• WHAT THE EXERCISE ASKS: Return the full set of records, matching them character for character.

• INPUT DATA:
###

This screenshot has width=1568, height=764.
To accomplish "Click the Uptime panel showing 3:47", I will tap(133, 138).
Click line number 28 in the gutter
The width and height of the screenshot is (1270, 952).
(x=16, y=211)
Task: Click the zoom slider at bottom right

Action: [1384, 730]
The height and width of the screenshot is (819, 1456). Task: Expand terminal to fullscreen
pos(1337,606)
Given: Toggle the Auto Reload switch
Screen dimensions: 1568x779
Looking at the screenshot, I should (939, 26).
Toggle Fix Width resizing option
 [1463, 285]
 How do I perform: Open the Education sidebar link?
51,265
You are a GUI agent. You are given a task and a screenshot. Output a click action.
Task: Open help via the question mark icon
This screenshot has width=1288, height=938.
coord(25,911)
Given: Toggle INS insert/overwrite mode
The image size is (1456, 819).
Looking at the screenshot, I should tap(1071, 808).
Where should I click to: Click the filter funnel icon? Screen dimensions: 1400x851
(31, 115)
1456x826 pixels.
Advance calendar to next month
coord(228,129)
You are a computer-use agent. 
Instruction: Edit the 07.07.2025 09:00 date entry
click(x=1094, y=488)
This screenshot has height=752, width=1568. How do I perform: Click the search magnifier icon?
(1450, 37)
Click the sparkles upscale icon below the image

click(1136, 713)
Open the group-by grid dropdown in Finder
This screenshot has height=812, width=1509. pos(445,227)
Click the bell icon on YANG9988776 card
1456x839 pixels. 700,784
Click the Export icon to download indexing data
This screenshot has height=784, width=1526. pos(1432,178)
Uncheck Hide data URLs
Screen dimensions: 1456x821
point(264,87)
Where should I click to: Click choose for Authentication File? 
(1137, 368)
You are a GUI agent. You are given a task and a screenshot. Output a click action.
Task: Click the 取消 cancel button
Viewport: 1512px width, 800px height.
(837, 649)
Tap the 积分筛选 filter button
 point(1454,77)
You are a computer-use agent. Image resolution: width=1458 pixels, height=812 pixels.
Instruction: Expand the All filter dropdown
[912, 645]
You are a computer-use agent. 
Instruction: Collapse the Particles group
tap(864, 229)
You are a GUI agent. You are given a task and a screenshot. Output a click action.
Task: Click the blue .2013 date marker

###

• ANSWER BELOW:
This screenshot has width=1568, height=764.
To accomplish "Click the Uptime panel showing 3:47", I will tap(133, 138).
Click line number 28 in the gutter
The width and height of the screenshot is (1270, 952).
(x=16, y=211)
Task: Click the zoom slider at bottom right

Action: [1384, 730]
The height and width of the screenshot is (819, 1456). Task: Expand terminal to fullscreen
pos(1337,606)
Given: Toggle the Auto Reload switch
Screen dimensions: 1568x779
Looking at the screenshot, I should (939, 26).
Toggle Fix Width resizing option
 [1463, 285]
 How do I perform: Open the Education sidebar link?
51,265
You are a GUI agent. You are given a task and a screenshot. Output a click action.
Task: Open help via the question mark icon
This screenshot has width=1288, height=938.
coord(25,911)
Given: Toggle INS insert/overwrite mode
The image size is (1456, 819).
Looking at the screenshot, I should tap(1071, 808).
Where should I click to: Click the filter funnel icon? Screen dimensions: 1400x851
(31, 115)
1456x826 pixels.
Advance calendar to next month
coord(228,129)
You are a computer-use agent. 
Instruction: Edit the 07.07.2025 09:00 date entry
click(x=1094, y=488)
This screenshot has height=752, width=1568. How do I perform: Click the search magnifier icon?
(1450, 37)
Click the sparkles upscale icon below the image

click(1136, 713)
Open the group-by grid dropdown in Finder
This screenshot has height=812, width=1509. pos(445,227)
Click the bell icon on YANG9988776 card
1456x839 pixels. 700,784
Click the Export icon to download indexing data
This screenshot has height=784, width=1526. pos(1432,178)
Uncheck Hide data URLs
Screen dimensions: 1456x821
point(264,87)
Where should I click to: Click choose for Authentication File? 
(1137, 368)
You are a GUI agent. You are given a task and a screenshot. Output a click action.
Task: Click the 取消 cancel button
Viewport: 1512px width, 800px height.
(837, 649)
Tap the 积分筛选 filter button
 point(1454,77)
You are a computer-use agent. Image resolution: width=1458 pixels, height=812 pixels.
Instruction: Expand the All filter dropdown
[912, 645]
You are a computer-use agent. 
Instruction: Collapse the Particles group
tap(864, 229)
You are a GUI agent. You are given a task and a screenshot. Output a click action.
Task: Click the blue .2013 date marker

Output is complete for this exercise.